Thursday, February 23, 2012

LR-123: Tax Relief or a Job Killer?

If all goes according to a Republican plan, Montanans will vote in November on Legislative Referendum 123, which provides for returning to taxpayers, by way of income and property tax credits, half of any excess balance in the state’s checking account.  By “excess balance” I mean money left in the General Fund at the end of the year, above and beyond what the Legislature projected would be there when it drew up the budget.  LR123 is being challenged in court on legal and constitutional grounds  (you can read about the challenge here),  but nevertheless it sort of sounds like a good idea, doesn’t it? Why should the state sit on a pile of money it apparently doesn’t need and didn’t plan on having? Why not send it back to the taxpayers?

Well, not so fast. The problem is that LR 123 would take away one of the important tools we have to fight job loss when the economy goes downhill, as it did in 2008, and repeatedly before then.

The Great Recession of 2008 resulted from plummeting spending by companies and households, which led businesses to cut production and jobs because markets for their products were drying up. The right policy under the circumstances was to increase government spending, and that was what President Obama did with the 2009 stimulus bill. Unfortunately, the stimulus was not as effective as the President said it would be, and Republican politicians have argued ever since that the stimulus failed.  That’s nonsense: almost every analyst will tell you that the stimulus kept things from getting much, much worse.  And economists like Paul Krugman warned at the time that the stimulus wouldn’t live up to its billing, not because spending would have no impact at all, but because there wasn’t enough of it, given the mess we were in when President Obama took office.

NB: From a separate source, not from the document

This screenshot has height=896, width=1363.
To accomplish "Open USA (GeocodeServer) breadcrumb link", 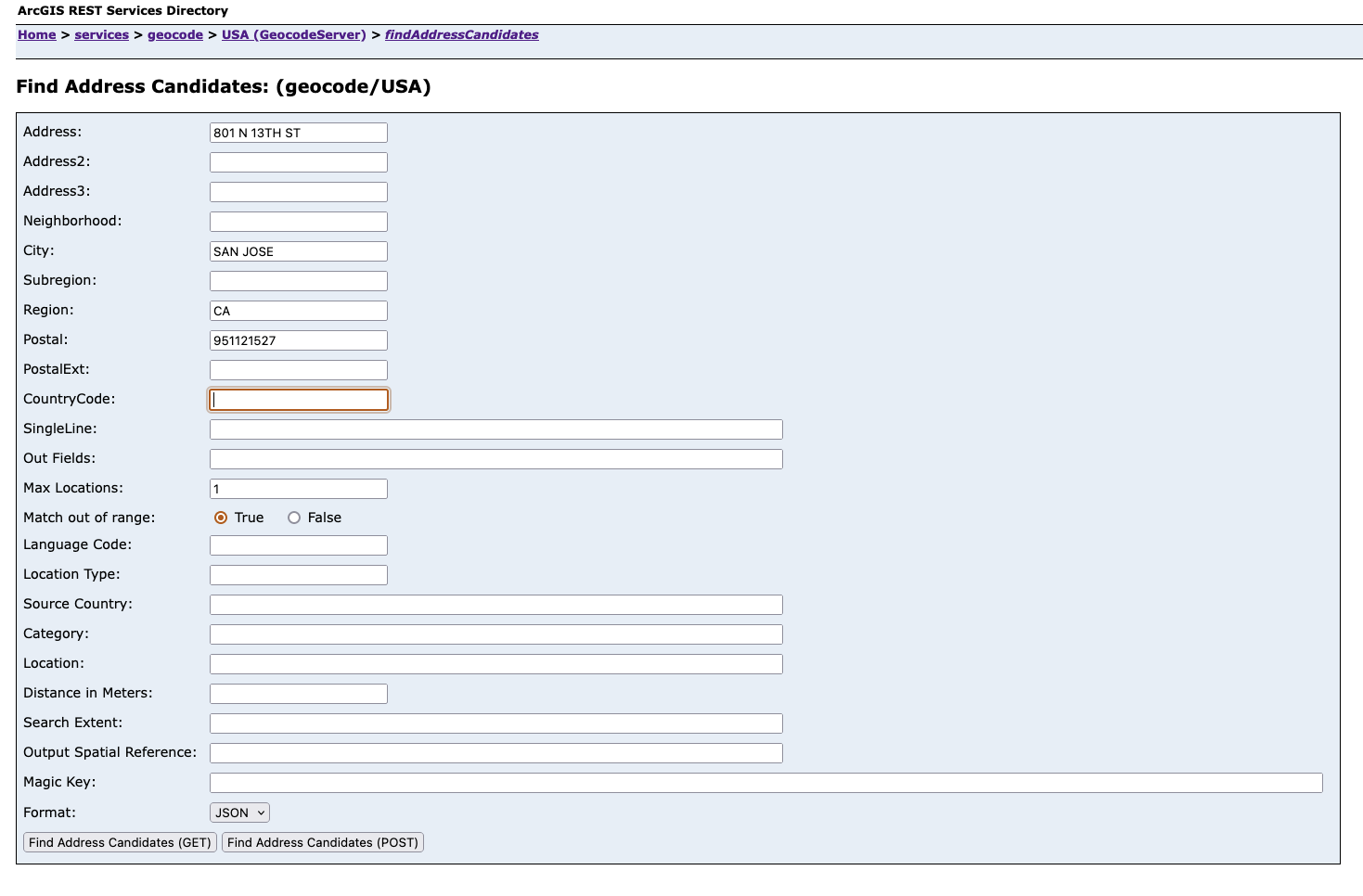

Krugman also points out – and here’s where LR123 enters the picture – that at the same time the Federal government was trying to increase spending, states were cutting back.  They were doing that because in general they are required to balance their budgets. When the economy tanks and tax revenue falls, states have to cut spending, which just makes the collapse and job loss worse. In short, requiring the budget to be balanced promotes economic instability; both booms and busts get bigger.

So, is the state of Montana doomed to do exactly the wrong thing when the economy begins to falter? Not necessarily.  To balance the budget, the Legislature needs to do two things: not borrow money to pay for General Fund expenditures and end the budget year with a reasonable balance in the bank.  We can spend more than we tax if we start the year with more money in the bank than we need when the year is over. It’s a simple concept: tax revenues are volatile, but we can keep spending from being as volatile by saving the extra taxes we collect in good times and spending them in bad times. Hold some reserves for a rainy day:  it’s something that every business and household routinely does. But if LR123 passes, the state of Montana will not be able to take the same reasonable, job saving precaution.

Republicans aren’t bothered by this thought because they know that spending can’t create jobs. Well, sort of.  Spending on the Keystone XL pipeline will apparently create a ton of jobs. It’s just government spending to build a new College of Technology that won’t. Go figure.